===== Input material

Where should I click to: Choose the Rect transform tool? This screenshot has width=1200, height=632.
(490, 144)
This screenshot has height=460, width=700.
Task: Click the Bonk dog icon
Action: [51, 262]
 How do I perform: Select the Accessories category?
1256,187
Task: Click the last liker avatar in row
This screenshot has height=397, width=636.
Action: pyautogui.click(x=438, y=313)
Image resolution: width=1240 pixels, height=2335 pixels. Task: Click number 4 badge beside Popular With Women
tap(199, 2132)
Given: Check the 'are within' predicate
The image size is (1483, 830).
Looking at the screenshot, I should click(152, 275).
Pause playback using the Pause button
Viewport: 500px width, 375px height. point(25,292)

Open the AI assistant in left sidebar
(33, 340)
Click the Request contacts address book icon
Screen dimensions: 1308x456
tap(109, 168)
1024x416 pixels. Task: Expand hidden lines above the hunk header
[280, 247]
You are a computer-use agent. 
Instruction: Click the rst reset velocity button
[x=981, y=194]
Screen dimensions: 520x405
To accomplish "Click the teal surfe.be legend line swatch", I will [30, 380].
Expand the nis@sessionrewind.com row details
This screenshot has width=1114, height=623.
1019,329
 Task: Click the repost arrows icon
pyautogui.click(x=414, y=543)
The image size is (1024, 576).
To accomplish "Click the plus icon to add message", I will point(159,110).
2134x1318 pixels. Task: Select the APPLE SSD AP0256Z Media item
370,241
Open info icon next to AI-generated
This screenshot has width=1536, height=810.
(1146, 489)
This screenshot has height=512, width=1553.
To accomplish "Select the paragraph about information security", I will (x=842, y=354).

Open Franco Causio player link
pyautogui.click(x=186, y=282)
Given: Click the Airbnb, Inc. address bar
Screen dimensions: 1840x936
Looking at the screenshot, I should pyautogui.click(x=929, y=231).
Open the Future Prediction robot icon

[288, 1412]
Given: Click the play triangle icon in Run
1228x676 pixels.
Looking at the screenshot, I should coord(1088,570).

==========

→ Action item: Copy out every record above once more, precisely as written.

→ Answer to this problem:
Where should I click to: Choose the Rect transform tool? This screenshot has width=1200, height=632.
(490, 144)
This screenshot has height=460, width=700.
Task: Click the Bonk dog icon
Action: [51, 262]
 How do I perform: Select the Accessories category?
1256,187
Task: Click the last liker avatar in row
This screenshot has height=397, width=636.
Action: pyautogui.click(x=438, y=313)
Image resolution: width=1240 pixels, height=2335 pixels. Task: Click number 4 badge beside Popular With Women
tap(199, 2132)
Given: Check the 'are within' predicate
The image size is (1483, 830).
Looking at the screenshot, I should click(152, 275).
Pause playback using the Pause button
Viewport: 500px width, 375px height. point(25,292)

Open the AI assistant in left sidebar
(33, 340)
Click the Request contacts address book icon
Screen dimensions: 1308x456
tap(109, 168)
1024x416 pixels. Task: Expand hidden lines above the hunk header
[280, 247]
You are a computer-use agent. 
Instruction: Click the rst reset velocity button
[x=981, y=194]
Screen dimensions: 520x405
To accomplish "Click the teal surfe.be legend line swatch", I will [30, 380].
Expand the nis@sessionrewind.com row details
This screenshot has width=1114, height=623.
1019,329
 Task: Click the repost arrows icon
pyautogui.click(x=414, y=543)
The image size is (1024, 576).
To accomplish "Click the plus icon to add message", I will point(159,110).
2134x1318 pixels. Task: Select the APPLE SSD AP0256Z Media item
370,241
Open info icon next to AI-generated
This screenshot has width=1536, height=810.
(1146, 489)
This screenshot has height=512, width=1553.
To accomplish "Select the paragraph about information security", I will (x=842, y=354).

Open Franco Causio player link
pyautogui.click(x=186, y=282)
Given: Click the Airbnb, Inc. address bar
Screen dimensions: 1840x936
Looking at the screenshot, I should pyautogui.click(x=929, y=231).
Open the Future Prediction robot icon

[288, 1412]
Given: Click the play triangle icon in Run
1228x676 pixels.
Looking at the screenshot, I should coord(1088,570).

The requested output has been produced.